We have been doing some work using Poppler's pdftotext tool with the -html
option to extract text with bounding box coordinates from PDF files. Later
on we match up these pieces of text and coordinates with versions of the
PDF files converted to images.

We are working with multiple languages, but right now we are focusing on
Arabic. We are having a couple of problems with the encodings of Arabic
characters. Sometimes all of the Unicode code points will be in the wrong
order, and other times some characters have their code points backwards and
some do not.

According to our Arabic speaking Annotators, when we render the images the
text appears correct, but when text from the pdftotext tool is matched
against these renderings, we encounter the problems I stated above.

I imagine that these issues are related to how PDF files are encoded and
little to do with how pdftotext is extracting the text from PDF files. Does
anyone have any suggestions for dealing with these issues? We can resolve
some of them manually pretty quickly, but sometimes when the code points
are in a seemingly random order all we can do is retype them, which is very
time consuming as we are hoping to process hundreds of PDF file pages.

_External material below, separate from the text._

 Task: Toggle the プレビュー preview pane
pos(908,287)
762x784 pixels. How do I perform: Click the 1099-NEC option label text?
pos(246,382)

Could someone also point me to where in the poppler code characters get
extracted from the PDF file? We don't really know if it is just how we are
using pdftotext that is causing the issues, if there is something that
could be improved in the code, or if there is simply nothing that can be
done. We have done some research and found that Apache's PDFBox can correct
some of the issues we have been facing, but we are still investigating the
code to see what they are doing to fix the problems.

Thank you very much for your help!

Michael Younkin